● Task description:
Across the listing below, count the lines holding "step". State the number and nothing more.

● Study material:
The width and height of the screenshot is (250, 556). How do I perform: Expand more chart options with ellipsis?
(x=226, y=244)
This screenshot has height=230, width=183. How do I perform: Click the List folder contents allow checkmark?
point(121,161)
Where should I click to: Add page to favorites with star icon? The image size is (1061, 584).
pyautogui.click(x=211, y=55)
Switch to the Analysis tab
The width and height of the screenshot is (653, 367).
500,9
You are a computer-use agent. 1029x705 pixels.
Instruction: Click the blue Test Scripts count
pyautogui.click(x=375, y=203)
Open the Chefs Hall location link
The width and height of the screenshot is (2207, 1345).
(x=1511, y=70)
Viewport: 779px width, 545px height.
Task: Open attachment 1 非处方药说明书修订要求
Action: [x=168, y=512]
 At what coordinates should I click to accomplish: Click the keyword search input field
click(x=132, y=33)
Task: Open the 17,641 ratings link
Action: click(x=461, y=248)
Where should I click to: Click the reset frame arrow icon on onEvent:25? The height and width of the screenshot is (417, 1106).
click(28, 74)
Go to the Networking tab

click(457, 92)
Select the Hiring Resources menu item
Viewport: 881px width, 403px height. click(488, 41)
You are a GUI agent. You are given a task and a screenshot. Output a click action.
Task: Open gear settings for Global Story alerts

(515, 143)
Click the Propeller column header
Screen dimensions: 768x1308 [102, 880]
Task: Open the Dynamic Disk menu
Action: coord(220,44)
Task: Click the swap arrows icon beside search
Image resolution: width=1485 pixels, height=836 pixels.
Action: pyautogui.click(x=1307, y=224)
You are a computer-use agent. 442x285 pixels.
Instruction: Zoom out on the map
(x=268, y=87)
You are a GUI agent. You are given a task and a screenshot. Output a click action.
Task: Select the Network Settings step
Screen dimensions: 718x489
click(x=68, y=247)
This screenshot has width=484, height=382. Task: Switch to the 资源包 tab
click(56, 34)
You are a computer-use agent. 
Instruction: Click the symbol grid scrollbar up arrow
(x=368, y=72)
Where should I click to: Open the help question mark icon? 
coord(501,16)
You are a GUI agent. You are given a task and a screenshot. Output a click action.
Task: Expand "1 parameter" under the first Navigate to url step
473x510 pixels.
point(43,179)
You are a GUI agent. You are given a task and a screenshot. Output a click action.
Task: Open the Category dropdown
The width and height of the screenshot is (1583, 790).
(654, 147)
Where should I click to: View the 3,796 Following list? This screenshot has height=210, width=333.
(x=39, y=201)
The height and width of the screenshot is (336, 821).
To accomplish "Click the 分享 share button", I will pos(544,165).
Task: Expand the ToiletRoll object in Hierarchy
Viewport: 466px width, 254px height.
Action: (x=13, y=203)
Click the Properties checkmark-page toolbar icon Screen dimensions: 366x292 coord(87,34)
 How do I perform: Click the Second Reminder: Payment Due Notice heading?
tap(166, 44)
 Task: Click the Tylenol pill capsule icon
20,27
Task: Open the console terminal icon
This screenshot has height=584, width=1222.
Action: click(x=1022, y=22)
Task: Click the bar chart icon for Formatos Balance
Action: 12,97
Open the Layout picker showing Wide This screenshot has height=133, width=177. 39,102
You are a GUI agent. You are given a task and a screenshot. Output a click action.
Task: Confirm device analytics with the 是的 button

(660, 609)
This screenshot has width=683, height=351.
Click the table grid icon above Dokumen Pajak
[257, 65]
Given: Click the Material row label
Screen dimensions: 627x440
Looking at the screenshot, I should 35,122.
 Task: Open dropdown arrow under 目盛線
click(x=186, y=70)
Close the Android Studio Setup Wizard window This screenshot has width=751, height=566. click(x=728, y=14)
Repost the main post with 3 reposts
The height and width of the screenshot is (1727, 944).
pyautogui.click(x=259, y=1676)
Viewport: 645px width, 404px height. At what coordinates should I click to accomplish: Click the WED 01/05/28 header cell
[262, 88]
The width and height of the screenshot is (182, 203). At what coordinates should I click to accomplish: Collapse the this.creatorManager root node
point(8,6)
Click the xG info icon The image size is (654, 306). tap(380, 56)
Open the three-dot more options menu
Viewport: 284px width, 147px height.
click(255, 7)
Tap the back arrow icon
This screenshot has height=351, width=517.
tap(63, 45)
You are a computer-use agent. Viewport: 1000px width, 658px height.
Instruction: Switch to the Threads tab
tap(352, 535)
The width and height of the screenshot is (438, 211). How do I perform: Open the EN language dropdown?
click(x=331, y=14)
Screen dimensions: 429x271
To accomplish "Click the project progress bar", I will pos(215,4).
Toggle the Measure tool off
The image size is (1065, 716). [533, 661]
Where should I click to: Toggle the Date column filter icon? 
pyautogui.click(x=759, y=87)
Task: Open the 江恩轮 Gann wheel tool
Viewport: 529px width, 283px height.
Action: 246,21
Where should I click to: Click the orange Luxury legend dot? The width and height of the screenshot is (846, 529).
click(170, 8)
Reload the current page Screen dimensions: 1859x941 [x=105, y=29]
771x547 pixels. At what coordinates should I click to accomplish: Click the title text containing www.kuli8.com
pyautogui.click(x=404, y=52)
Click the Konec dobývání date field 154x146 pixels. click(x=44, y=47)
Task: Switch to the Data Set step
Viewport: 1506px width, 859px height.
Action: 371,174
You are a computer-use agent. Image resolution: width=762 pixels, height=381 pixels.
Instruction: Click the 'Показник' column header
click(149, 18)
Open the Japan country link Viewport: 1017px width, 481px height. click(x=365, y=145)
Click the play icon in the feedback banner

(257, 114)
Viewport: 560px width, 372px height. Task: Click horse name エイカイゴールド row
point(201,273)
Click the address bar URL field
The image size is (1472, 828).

● Output below:
3